México vive una anemia económica que lleva más de una década gestándose: el estancamiento de la inversión. Sin capital público ni privado suficiente, el país se ha condenado a crecer a un ritmo inferior al 2% anual. De 2012 a 2024, el PIB per cápita apenas avanzó 1% en promedio. El nearshoring dio oxígeno temporal, pero sin inversión sostenida no habrá expansión duradera ni mejoras en productividad.
El país invierte solo el 22% de su PIB, muy lejos del 25% mínimo que requiere una economía dinámica. China destina 41%, Corea del Sur 32% e India 33%. Pero el deterioro más grave está en la inversión pública: cayó de 7% del PIB en los noventa a poco más del 2% hoy. El resultado es visible: carreteras inconclusas, hospitales sin equipo, puertos saturados y una infraestructura que envejece.

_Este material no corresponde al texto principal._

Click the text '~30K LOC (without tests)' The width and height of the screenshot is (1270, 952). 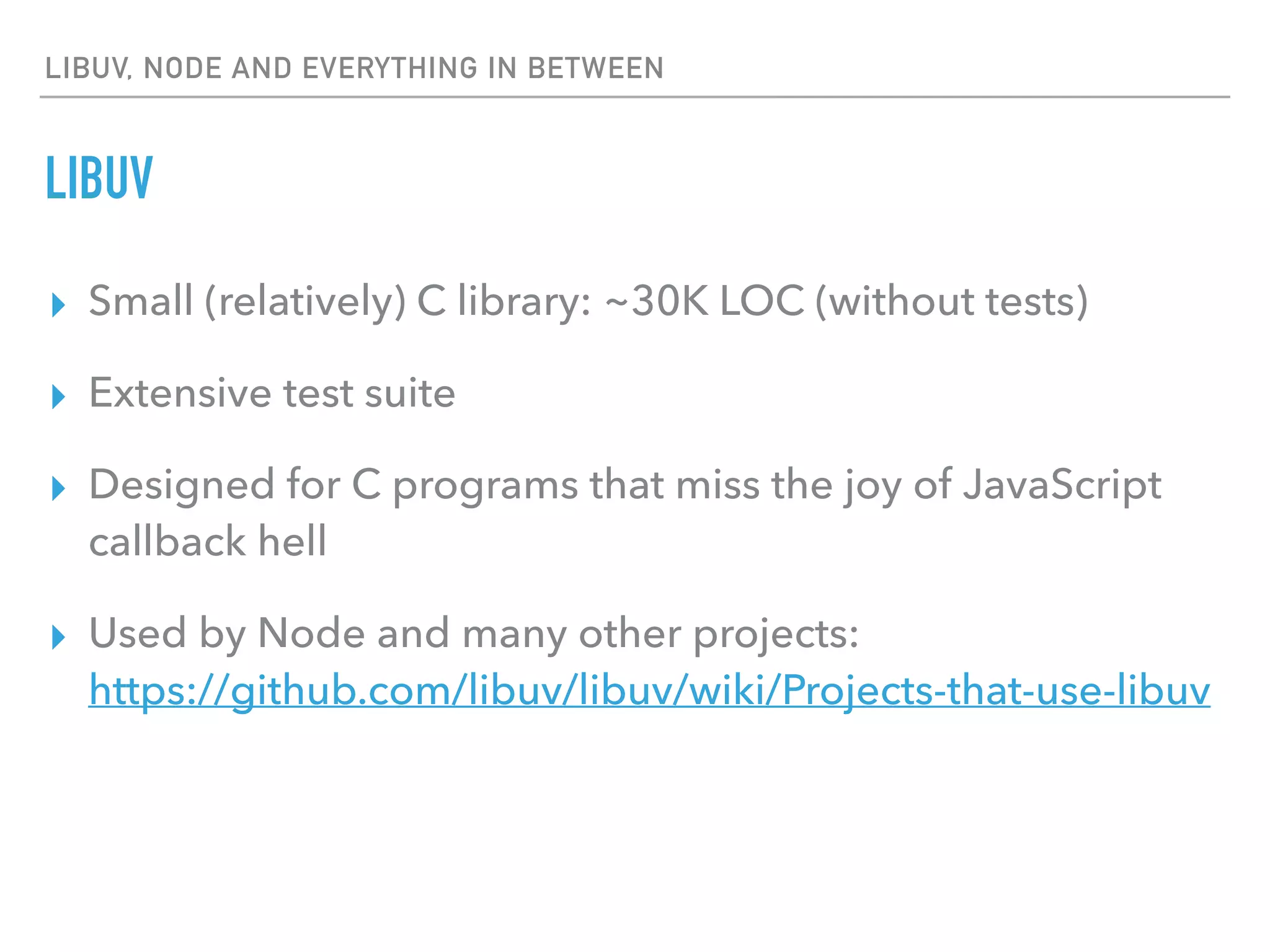click(x=846, y=302)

Revertir la tendencia exige dos rutas complementarias: una reforma fiscal profunda y un cambio regulatorio que atraiga capital privado. La primera implica ampliar la base tributaria, cerrar exenciones y reasignar gasto hacia inversión productiva. La segunda, dar certeza jurídica: reglas estables, respeto a contratos y marcos regulatorios autónomos.

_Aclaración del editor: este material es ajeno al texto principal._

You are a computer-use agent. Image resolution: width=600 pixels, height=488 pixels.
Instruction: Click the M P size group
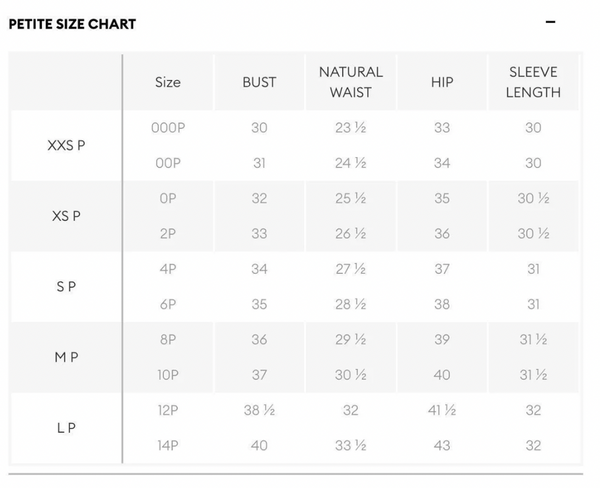click(66, 357)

La inversión pública y privada no deben competir, sino complementarse. El nearshoring requiere energía limpia, agua suficiente, carreteras, ferrocarriles y telecomunicaciones modernas. Sin ello, las oportunidades se irán a otros países. Apostar por la inversión no es un lujo tecnocrático, sino una decisión política de futuro. Lo contrario —seguir creciendo al 2%— es aceptar el estancamiento como destino nacional.